I would argue that the problem lies with reductionist science which is based on excluding meaning from its discourse, leaving just the information. This was a powerful simplification tactic but left the job of modelling reality half complete.
 
  • #119


ThomasEdison said:
I should read Nagel's paper.

Including animals really muddies up the debate for me.

On one hand I will defend earnestly that humans are animals, I never want to be in the camp that says humans are not animals; on the other hand I know there are some huge differences between humans and other animal species.

This murkiness is that I have not been reasonably convinced of how that difference is defined. I could say "humans are different because they know better" but I can't imagine trying to prove that.


So I will admit that mentioning spiders dieing for their babies backs me into a corner and perhaps I should have read closer into the OP about evolutionary altruism.

I hate to single humans out as being unique above other animals; I can't completely accept that they are the same either. I am unresolved so I don't have the strongest perch with which to enter this conversation. I could claim that animal morality derails the thread; but evolutionary altruism is the crux of the argument because it was mentioned in the OP.

I ignored the evolutionary altruism part and dove into this debate for what it appears that Kote said above:the argument that altruism is egoistic. On that debate alone then I take the side that it is egoistic... in people.

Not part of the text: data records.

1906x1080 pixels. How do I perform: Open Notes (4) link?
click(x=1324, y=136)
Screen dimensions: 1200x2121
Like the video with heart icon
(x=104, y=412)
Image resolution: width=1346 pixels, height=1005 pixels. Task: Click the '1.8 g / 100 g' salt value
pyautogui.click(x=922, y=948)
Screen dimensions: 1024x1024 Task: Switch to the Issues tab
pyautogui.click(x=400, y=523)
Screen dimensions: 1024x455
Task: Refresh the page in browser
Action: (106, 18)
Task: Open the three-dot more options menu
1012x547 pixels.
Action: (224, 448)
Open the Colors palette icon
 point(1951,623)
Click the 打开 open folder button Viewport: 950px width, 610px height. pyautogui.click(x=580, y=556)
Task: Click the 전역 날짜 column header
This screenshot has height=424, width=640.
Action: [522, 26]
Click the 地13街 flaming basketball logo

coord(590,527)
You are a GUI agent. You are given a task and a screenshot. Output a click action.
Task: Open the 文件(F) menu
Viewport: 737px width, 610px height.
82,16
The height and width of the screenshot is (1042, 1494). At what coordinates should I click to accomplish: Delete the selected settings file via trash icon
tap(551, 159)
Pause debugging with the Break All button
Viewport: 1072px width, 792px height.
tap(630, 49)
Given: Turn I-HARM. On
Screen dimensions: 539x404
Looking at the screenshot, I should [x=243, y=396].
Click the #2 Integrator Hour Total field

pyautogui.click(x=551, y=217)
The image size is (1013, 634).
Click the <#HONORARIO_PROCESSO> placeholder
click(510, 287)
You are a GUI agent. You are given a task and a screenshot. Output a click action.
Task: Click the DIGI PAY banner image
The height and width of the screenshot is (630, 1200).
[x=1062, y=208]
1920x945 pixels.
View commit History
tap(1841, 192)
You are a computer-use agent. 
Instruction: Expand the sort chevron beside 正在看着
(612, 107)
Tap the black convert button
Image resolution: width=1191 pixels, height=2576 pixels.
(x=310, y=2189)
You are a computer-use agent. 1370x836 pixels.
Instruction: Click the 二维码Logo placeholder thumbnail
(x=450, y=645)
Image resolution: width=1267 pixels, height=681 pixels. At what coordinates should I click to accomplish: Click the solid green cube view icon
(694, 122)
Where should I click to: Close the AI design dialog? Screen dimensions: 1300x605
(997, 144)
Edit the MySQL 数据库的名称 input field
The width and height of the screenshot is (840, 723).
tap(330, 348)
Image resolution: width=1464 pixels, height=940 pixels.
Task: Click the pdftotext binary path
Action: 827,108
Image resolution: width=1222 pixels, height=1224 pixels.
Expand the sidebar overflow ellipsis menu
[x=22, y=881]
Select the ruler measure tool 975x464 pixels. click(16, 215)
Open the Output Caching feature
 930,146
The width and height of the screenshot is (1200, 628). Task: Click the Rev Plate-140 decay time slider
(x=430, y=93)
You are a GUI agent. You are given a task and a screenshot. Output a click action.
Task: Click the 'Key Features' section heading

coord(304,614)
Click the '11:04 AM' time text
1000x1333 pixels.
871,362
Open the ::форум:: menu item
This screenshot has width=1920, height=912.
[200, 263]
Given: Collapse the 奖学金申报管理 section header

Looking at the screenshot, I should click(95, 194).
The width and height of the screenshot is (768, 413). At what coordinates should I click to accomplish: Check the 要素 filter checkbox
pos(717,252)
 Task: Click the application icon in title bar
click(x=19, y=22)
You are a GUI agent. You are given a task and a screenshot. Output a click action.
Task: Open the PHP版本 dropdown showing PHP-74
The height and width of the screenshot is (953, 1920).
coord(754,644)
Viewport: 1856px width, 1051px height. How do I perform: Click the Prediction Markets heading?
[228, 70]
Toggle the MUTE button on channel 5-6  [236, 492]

Bringing animals into this confuses me.

I think that the issues come in when we are muddying the waters with other than the standard definitions to which we are accustomed without any qualification of their aptness for the discussion and making assumptions about the capacities of animals.

It has been asserted that animals do not possesses the capacity for intent, that we can see altruism in animals and so intent is irrelevant to the issue of altruism.

At its base intentionality seems to be purposeful action. I believe that we can observe purposeful action among animals. The issue with intent among animals seems to arrive due to the human habit of rationalizing and justifying actions. We seem to connect intent with rationalization when we do not necessarily have any reason to. Without an observed capacity among most animals for rational contextualizing of its actions we rob it of simple intent. This does not seem to me a justifiable conclusion.

We can perhaps consider the existence of a simple intent among animals (and even among humans at times) devoid of rational contextualization. An intent without appeal to rationalization, justification, or contextualization that is simply action with purpose. This is only problematic if we believe that purpose is an illusion or product of rationalization, again something I think is not necessarily a justifiable conclusion.

Aside from intent the other issue I see is the perceived self. Most animals do not appear to be possessed of a perceived self and seeing as how we are discussing selfishness vs selflessness it would seem to be a primary issue of concern for the discussion of altruism perceived in animals. Without a perceived self the actions of animals would appear to be selfless by definition.

As Joedawg points out the issue of intent complicates things. Tying in rationalized context complicates things even further for rationalization influences intent and the whole issue snowballs. To me the notion of self appears to be the lynch pin in the tangled mess.

These are my opinions. I do not believe they are necessarily, or even likely, correct. And I am willing to discuss any reasonably argued complications or dissent regarding them.
 
  • #120


Use the definitions I provided in a post above for the two kinds of evolutionary altruism, and you are out of trouble. Those are used in mainstream evolutionary psychology.